- YOUR GOAL:
Can you pull out each line of the data below that includes the word "agent"?
::: MATERIAL FOR THIS TASK :::
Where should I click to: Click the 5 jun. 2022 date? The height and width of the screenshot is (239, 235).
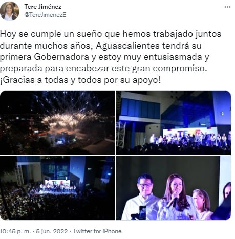click(x=52, y=231)
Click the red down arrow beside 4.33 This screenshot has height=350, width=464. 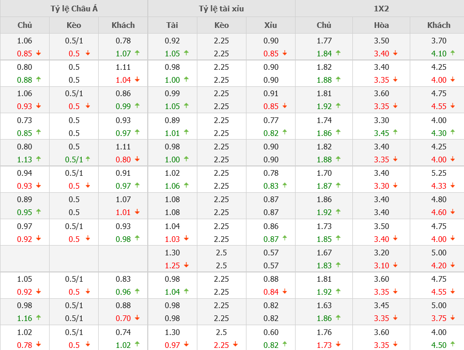point(453,185)
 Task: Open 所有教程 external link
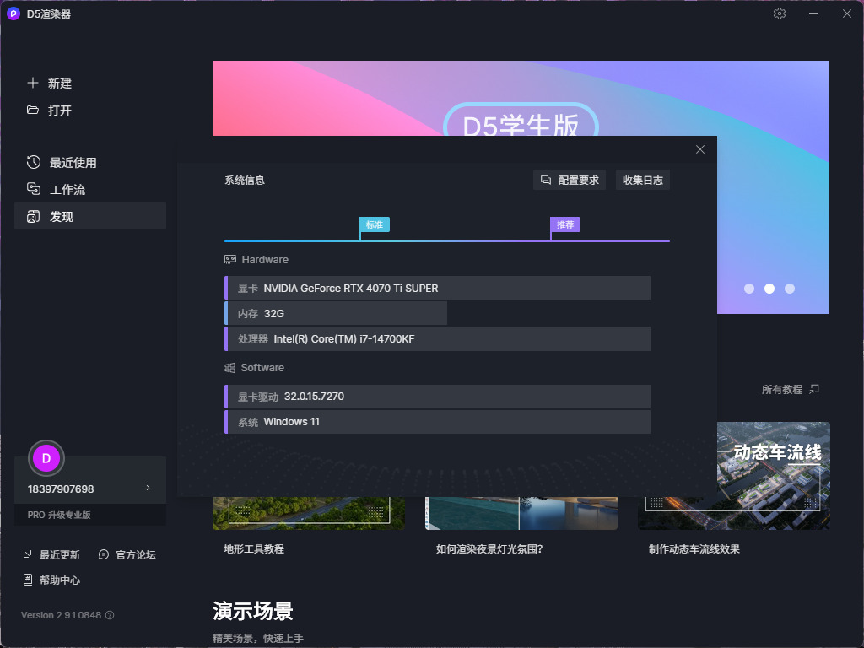[791, 389]
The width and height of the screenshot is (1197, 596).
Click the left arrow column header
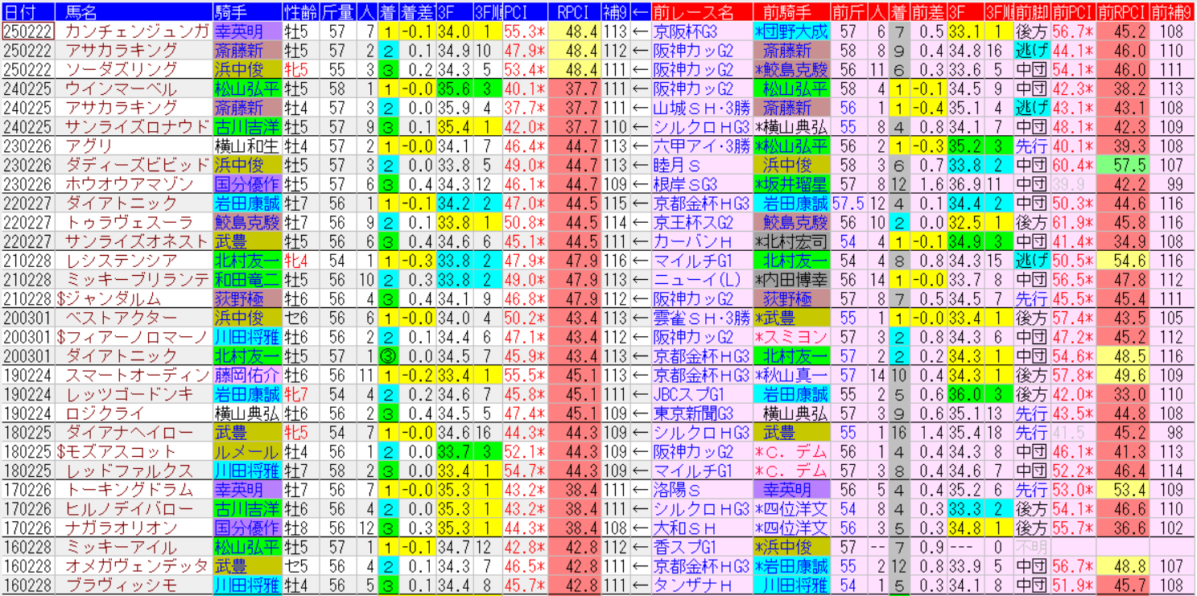pos(640,11)
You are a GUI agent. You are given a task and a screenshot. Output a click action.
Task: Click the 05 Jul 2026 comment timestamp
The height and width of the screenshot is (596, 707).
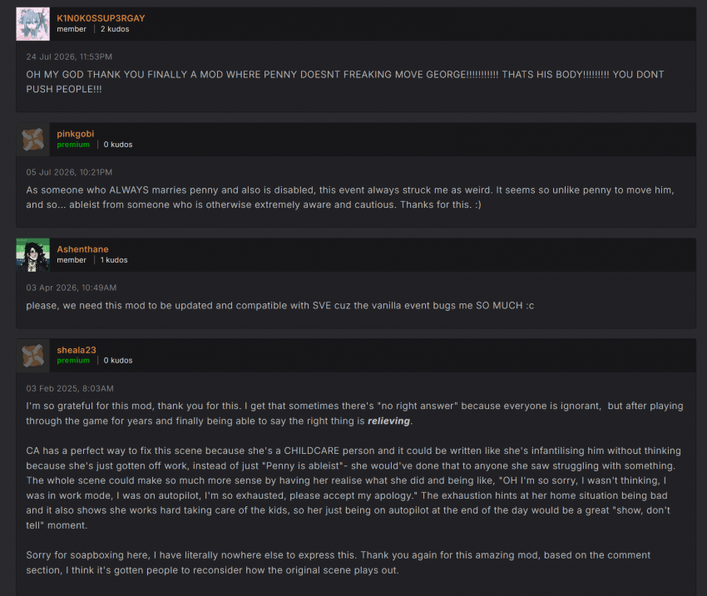(x=69, y=172)
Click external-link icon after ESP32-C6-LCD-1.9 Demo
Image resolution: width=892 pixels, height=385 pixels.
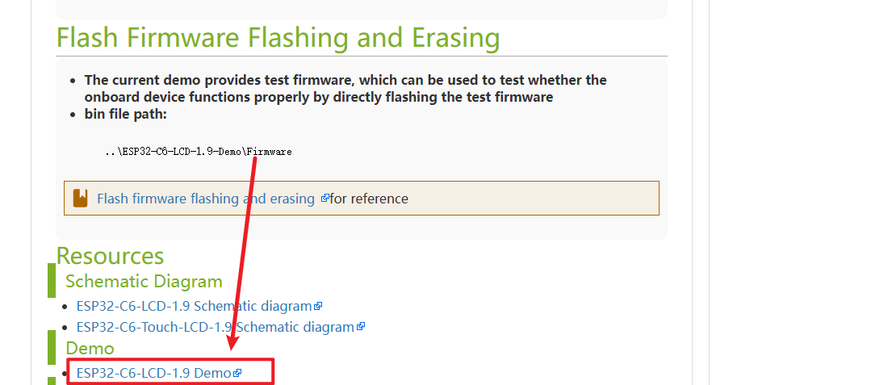(x=237, y=373)
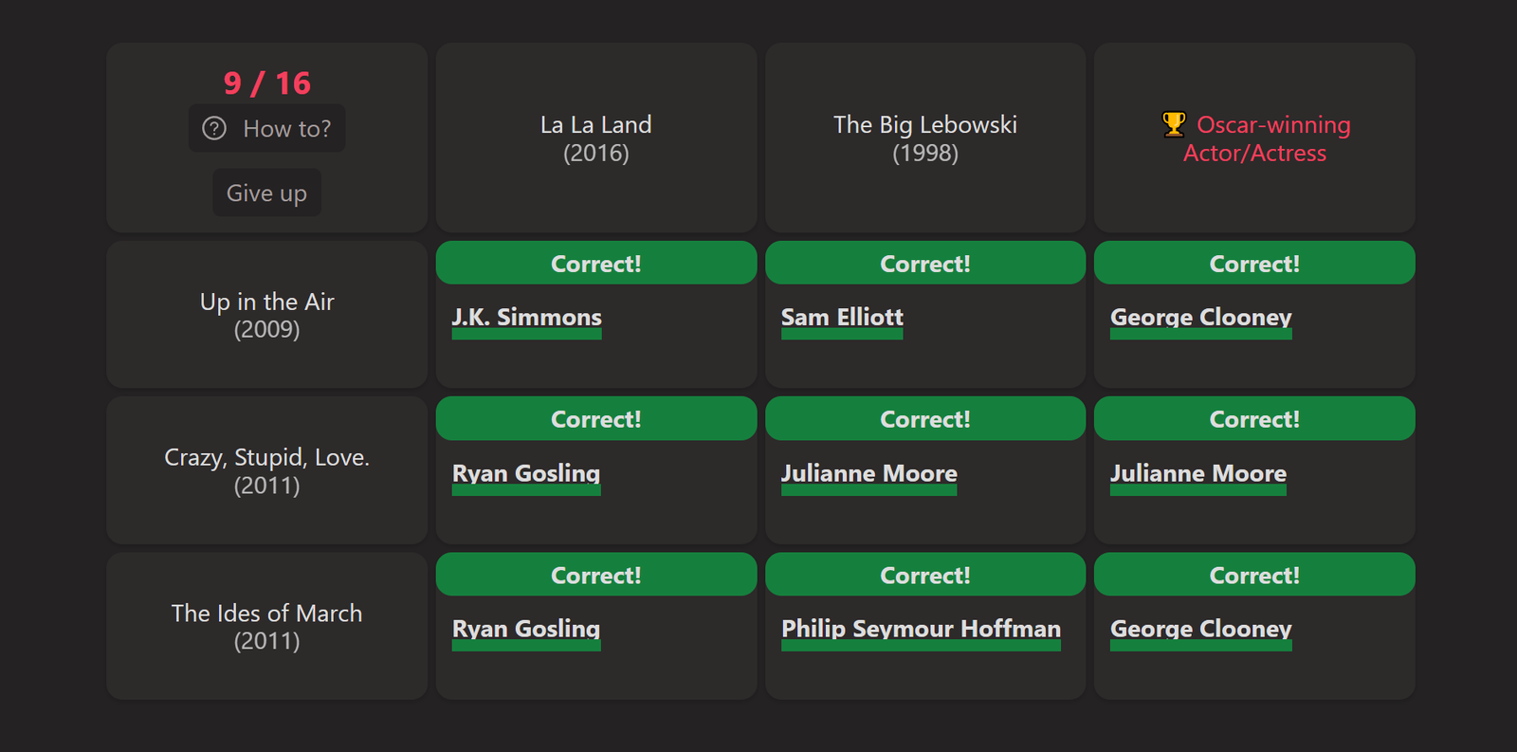Click George Clooney in Up in the Air row

(x=1201, y=318)
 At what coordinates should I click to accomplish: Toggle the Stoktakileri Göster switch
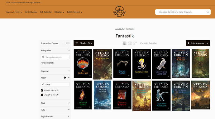click(x=67, y=43)
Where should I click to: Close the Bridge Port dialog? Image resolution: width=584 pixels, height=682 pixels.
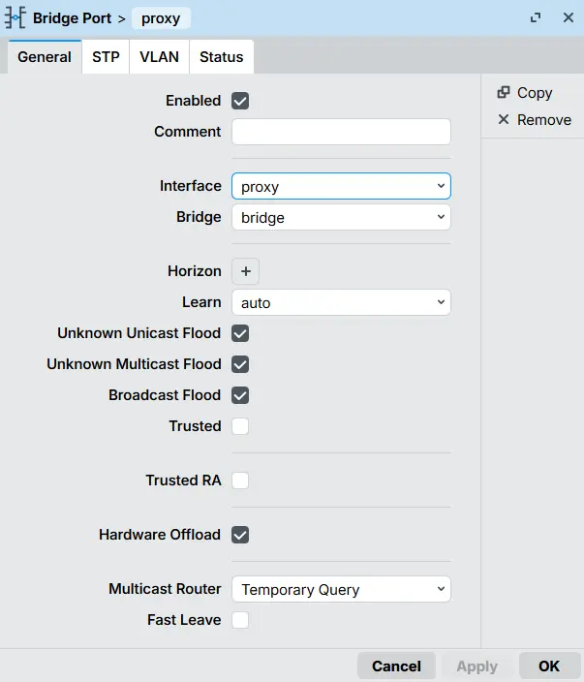pyautogui.click(x=568, y=18)
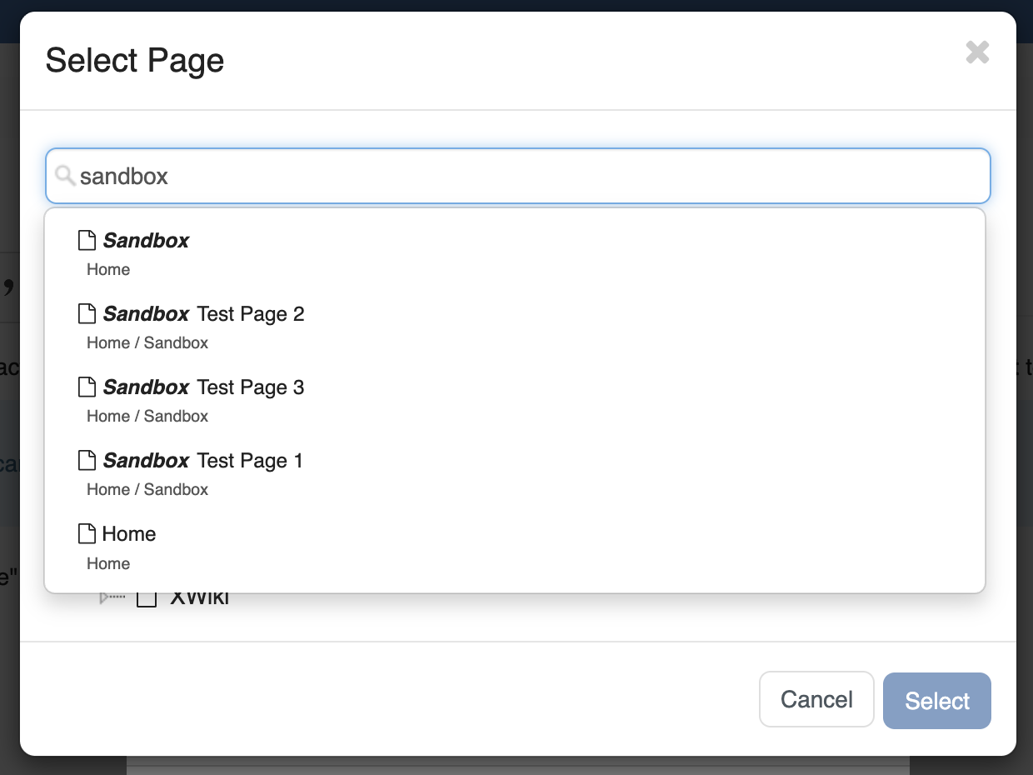The image size is (1033, 775).
Task: Pick Sandbox Test Page 2 from suggestions
Action: click(204, 314)
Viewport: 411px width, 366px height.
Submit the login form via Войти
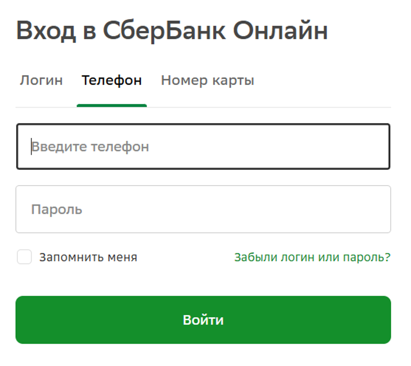[x=203, y=319]
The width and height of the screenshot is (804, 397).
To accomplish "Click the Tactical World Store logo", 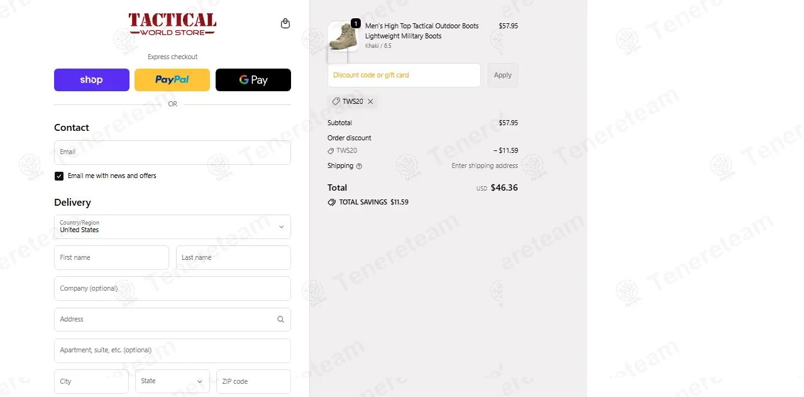I will coord(172,25).
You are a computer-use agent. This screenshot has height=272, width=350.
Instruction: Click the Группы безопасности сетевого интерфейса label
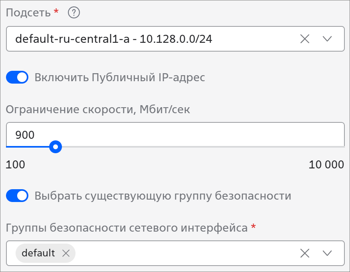click(x=127, y=228)
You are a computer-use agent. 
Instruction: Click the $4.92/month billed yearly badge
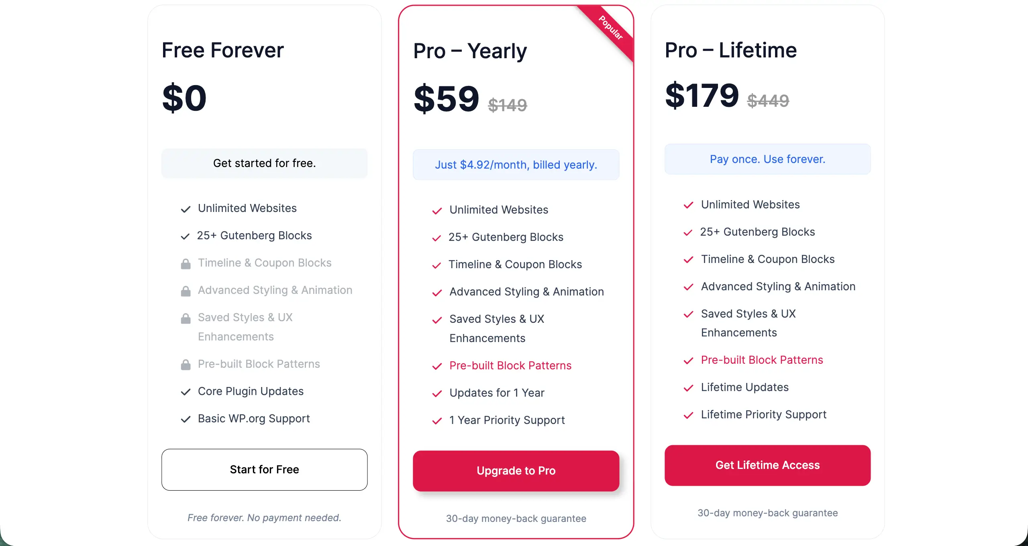(516, 165)
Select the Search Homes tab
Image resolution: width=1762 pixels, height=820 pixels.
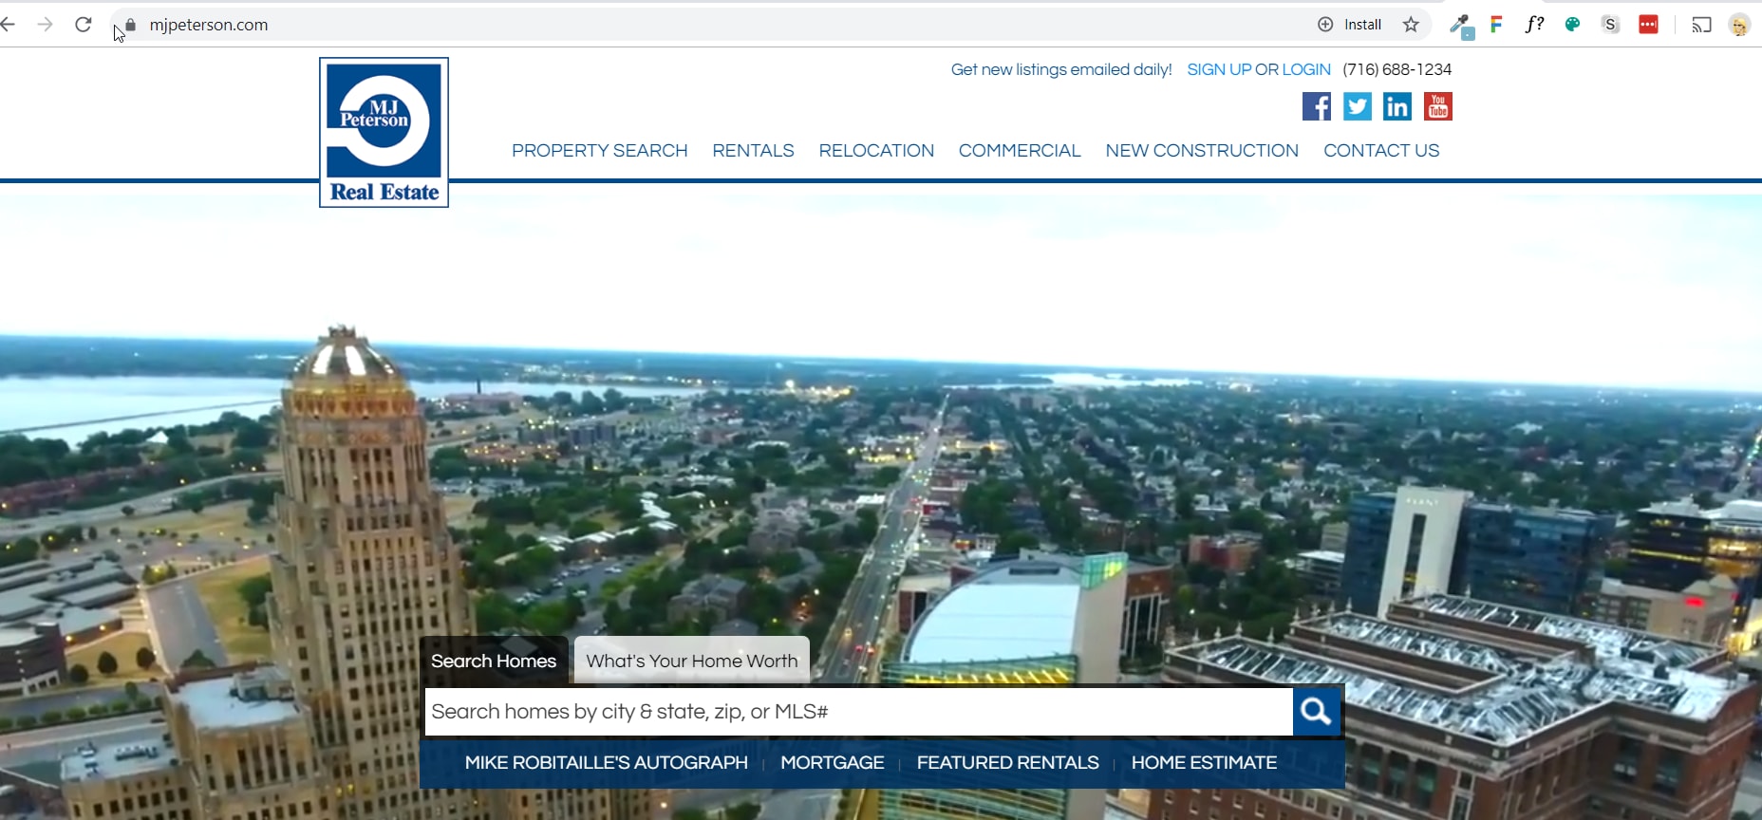click(x=494, y=661)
:::
- RESULT BELOW:
You are a GUI agent. You are given a task and a screenshot. Output a click action.
You are a computer-use agent. This screenshot has height=272, width=350.
You are a computer-use agent. 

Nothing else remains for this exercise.